Too many cooks spoil the broth – star managers do best

When an equity fund run by a single manager takes an extra manager on board, portfolio concentration decreases and performance goes down. That’s the main conclusion of fresh research published by the CFA Institute.

|

PA Europe

A fund’s annual (three-factor) alpha decreases by 26 basis points when an extra manager comes on board. Every extra manager to be added to a fund constitutes an additional drag on performance, of up to 128 basis points.

However, more managers also has a benefit for investors, as expense ratios are lowered by up to 47 basis points when the management design is changed from a single manager to multiple managers.

Importantly, these results are also valid in reverse. So if the number of managers on a fund is cut, performance improves and the portfolio becomes more concentrated.

Concentration benefits

The study also confirms previous research that funds with concentrated portfolios perform better. Funds run by a single manager tend to have higher portfolio concentration, both across and within sectors, than funds with multiple managers, which gives star managers an additional edge.

As a fund’s portfolio becomes more concentrated in a few industry sectors, its performance improves significantly, the authors show. When relative portfolio concentration moves from the lowest quartile to the top-quartile, a fund’s annual performance improves by more than 3%.

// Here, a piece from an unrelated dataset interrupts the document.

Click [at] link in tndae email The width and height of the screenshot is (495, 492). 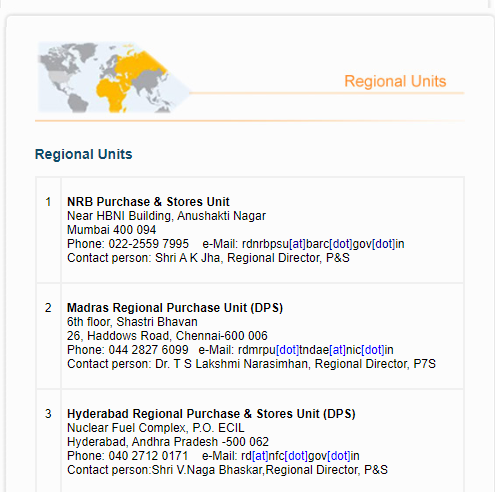point(337,350)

However, the sample used in the study has a lot of funds that could probably be classified as closet trackers. The 3895 funds used in their research have a staggering 144 holdings on average, with one of the funds (which is almost certainly a trackers of some sort) holding as many as 3025 stocks. As recent research by Nomura asset management showed that portfolio diversification benefits stop at 40 stocks, it’s likely that the performance of many of the funds in the study suffered from ‘overdiversification’.